Nous nous félicitons que la Haute Assemblée ait pris cette décision extrêmement utile, d’une manière beaucoup plus fluide qu’à l’Assemblée nationale. Encore une fois, comme dans d’autres épisodes politiques récents, nous allons tenir notre rang. Nous estimons que la mission de contrôle du Parlement est essentielle pour notre démocratie.
Certes, une deuxième vague réduirait à néant les efforts fournis jusqu’à présent et viendrait heurter de plein fouet un système de santé déjà très affaibli par la première vague. À cet égard, je vous invite à écouter ce que nous disent les soignants qui sont dans la rue, à Paris, aujourd’hui.
Le groupe socialiste prendra toute sa part dans le travail collectif qui sera le nôtre durant ces prochains mois et comptera pour demain : audit de l’État, préparation de la France à la gestion de la crise sanitaire et esquisse des perspectives pour la suite, soit autant d’étapes nécessaires, car nos concitoyens ont le droit et même le devoir de savoir. Cet esprit animera notre présence au sein de la commission d’enquête. (Applaudissements sur les travées des groupes SOCR et Les Républicains.)
M. le président. La parole est à M. Emmanuel Capus, pour explication de vote.
M. Emmanuel Capus. Monsieur le président, mes chers collègues, la proposition de résolution que nous examinons s’inscrit dans le cadre de l’exercice par le Sénat de ses missions de contrôle de l’action du Gouvernement prévues par la Constitution.
Il ne s’agit ni d’un exercice de style qui mimerait la commission d’enquête ouverte à l’Assemblée nationale ni d’un procès politique à l’encontre de notre gouvernement.
L’esprit à la fois critique et constructif de cette commission d’enquête nous permettra d’établir, du moins je l’espère, un bilan de l’action publique de ces derniers mois, qui n’ont ressemblé à aucun autre.
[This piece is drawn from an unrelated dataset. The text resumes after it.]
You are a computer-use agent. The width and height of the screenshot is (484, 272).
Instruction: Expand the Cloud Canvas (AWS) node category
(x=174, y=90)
Nous accorderons une attention toute particulière à la cohérence et à la clarté de la communication de crise, à la gestion des fausses informations dans un contexte de grandes incertitudes et à l’analyse de l’éthique des décisions. Seront mises au clair les raisons du manque de masques, les décisions relatives aux durées de confinement et à ses modalités, ainsi que les conséquences de l’épidémie sur la continuité des soins.
En tant que membre du groupe Les Indépendants, à l’origine de la mission d’information sur les pénuries de médicaments et de vaccins, j’accorderai une attention particulière au problème de la dépendance de la France à l’égard de la Chine en matière de produits de santé prioritaires, dans le prolongement du rapport de Jean-Pierre Decool, qui avait prédit ce danger dès le mois d’octobre 2018.
Cette commission sera avant tout un exercice pragmatique, qui servira à alimenter l’action future en matière de santé publique. En accordant une large part au débat contradictoire, elle complétera et approfondira utilement l’exercice réalisé par l’Assemblée nationale.
La France a trop longtemps négligé sa politique de prévention. Cet exercice de rigueur et d’humilité permettra à notre société d’avancer dans le bon sens. Vous l’avez compris, mes chers collègues, nous voterons donc, avec détermination, la proposition de résolution de M. le président Gérard Larcher. (Applaudissements sur les travées des groupes Les Indépendants, UC et Les Républicains.)